We also aimed to explore the predictive effect of PIK3CA mutation on benefit from ET. Efficacy of AIs as compared to tamoxifen have previously been explored and reported.18 In the analysis from the randomized BIG 1–98 trial, the authors demonstrated a greater magnitude of benefit with an AI letrozole in comparison to tamoxifen for patients with PIK3CA mutated early-stage breast cancer (HR 0.18; 95% CI 0.06 – 0.50). Additionally, the same study demonstrated that letrozole was associated with a significantly reduced risk of disease - free survival event (DFS) in patients with luminal A and luminal B ILC concluding the magnitude of benefit from AI was greater in patients with ILC versus invasive ductal carcinomas.30 In our study we did not find any substantial differences between the effect of tamoxifen and AIs in PIK3CA mutated early-stage ILC patients when compared to patients who did not receive any adjuvant therapy. We found that each year of treatment with tamoxifen decreased the risk of death by 27% in comparison to no ET for a patient of the same age. Similarly, each year of AI therapy decreased the risk of death by 21% compared to no ET for a patient of the same age. In addition, in an advanced Cox model we found similar results. The duration of any ET, either with tamoxifen or an AI, was statistically significantly associated with OS. In patients with PIK3CA mutation each year of tamoxifen and AIs treatment decreased the risk of death by 32% and 27% in comparison to a patient with the same tumor characteristics who did not receive any ET, respectively. However, we did not find any associations between type and duration of ET and DMFS. Only a higher number of positive axillary lymph nodes increased the risk of distant relapse of ILC in our cohort.

An interesting study evaluating the relationship of PIK3CA mutations and response to short-term neoadjuvant AI therapy demonstrated that the presence of PIK3CA mutation did not preclude a response to AIs. In this study suppression of Ki-67 proliferating index, which is a validated intermediate endpoint biomarker for endocrine sensitivity was used as a surrogate marker of response.31 Furthermore, another study showed that patients with PIK3CA mutated early-stage breast cancer either treated with tamoxifen or untreated had improved outcome in comparison to PIK3CA non-mutated patients.32 These data were concordant with previous findings from in vitro study showing that PIK3CA mutated cell lines were more sensitive to tamoxifen compared to PIK3CA wild type cell lines.33

Our study has several limitations. First, due to the retrospective nature of this study our findings need to be interpreted with caution and possibly validated in the prospective setting.
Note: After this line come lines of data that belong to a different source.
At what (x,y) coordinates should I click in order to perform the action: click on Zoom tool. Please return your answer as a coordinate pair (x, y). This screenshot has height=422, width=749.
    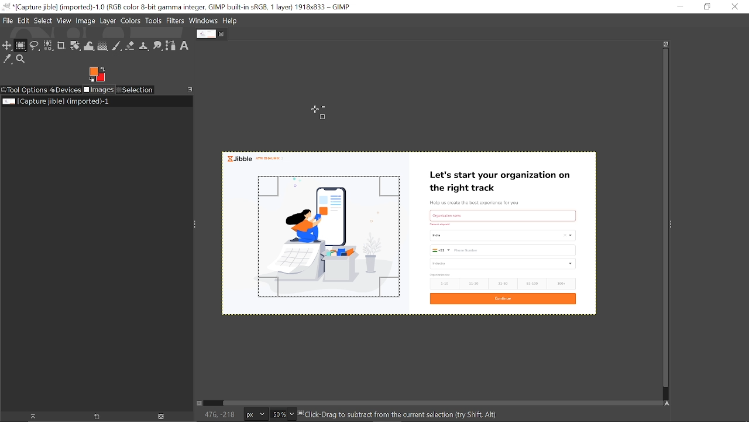
    Looking at the image, I should click on (22, 60).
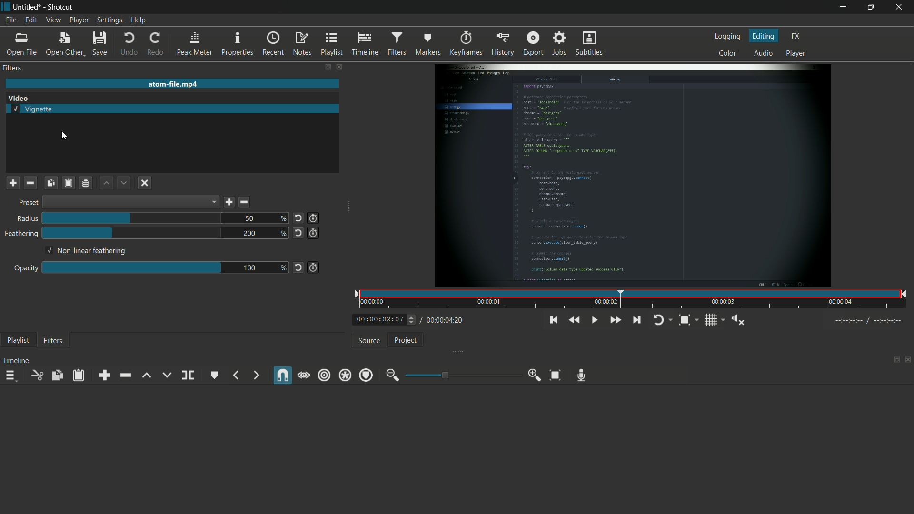 This screenshot has width=914, height=514. I want to click on fx, so click(798, 36).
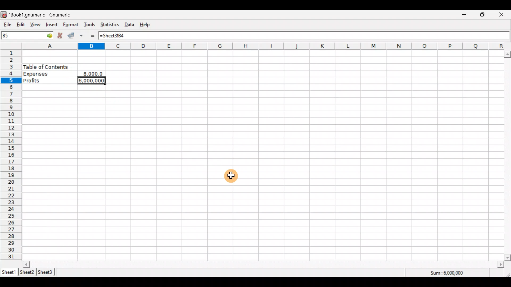 Image resolution: width=511 pixels, height=287 pixels. Describe the element at coordinates (93, 74) in the screenshot. I see `8,000.0` at that location.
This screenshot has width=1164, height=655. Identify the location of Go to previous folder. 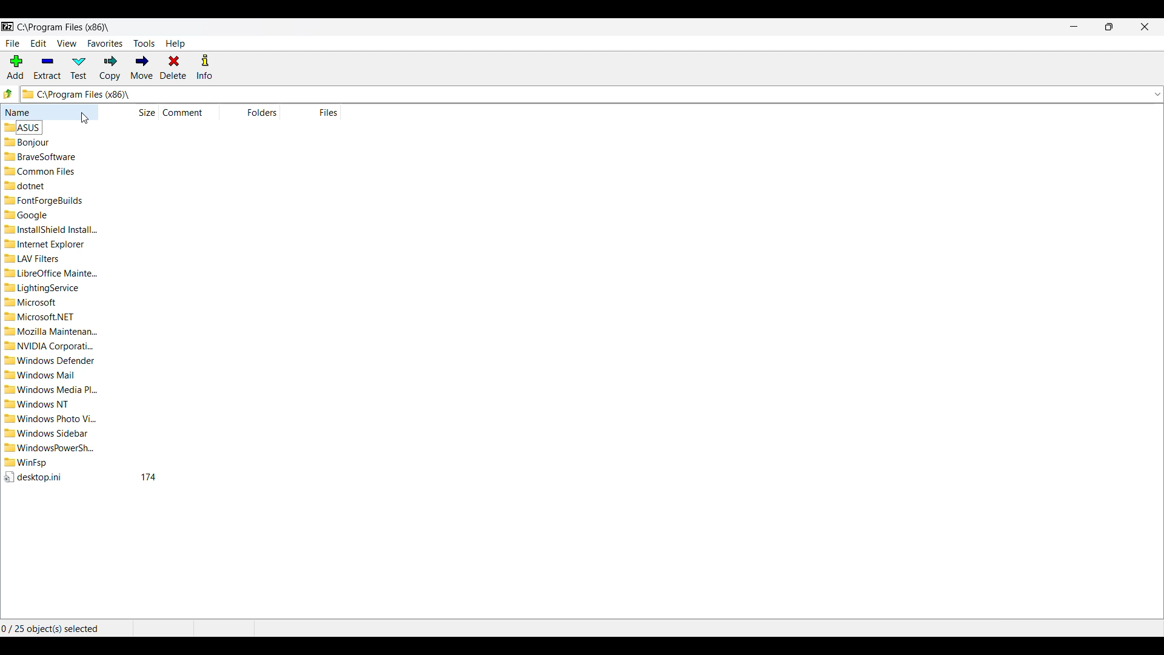
(8, 93).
Second, our cohort of ILC patients is very likely molecularly heterogeneous which limits the generalizability of our findings. Third, longer duration of ET in this study is associated with significantly improved OS but not DMFS. This indicates that the impact of immortal time bias may persist despite the use of time-dependent Cox model in our analysis. Fourth, we used a PCR based assay which detects five hot spot mutations in the PIK3CA gene representing about 80% of all PIK3CA activating mutations. Results could be different if we used an alternative method for determination of all PIK3CA mutations such as next generation sequencing (NGS). Finally, the biggest limitation of our study is that despite the use of Cox models confounding by indication for treatment might still have an impact on our results.

In conclusion, the presence of PIK3CA mutation was not associated with differential DMFS or OS in patients with operable ILC. Adjuvant ET with either tamoxifen or an AI significantly decreased the risk of death in PIK3CA mutated ILC cohort. Furthermore, there was no significant difference in efficacy between the two classes of endocrine agents. Longer duration of ET with either tamoxifen or AIs decreases the risk of death in ILC patients with PIK3CA mutation. Future prospective studies based on molecular analyses will hopefully give us more exact answer about optimal endocrine agent for specific subpopulations of patients with early-stage ILC.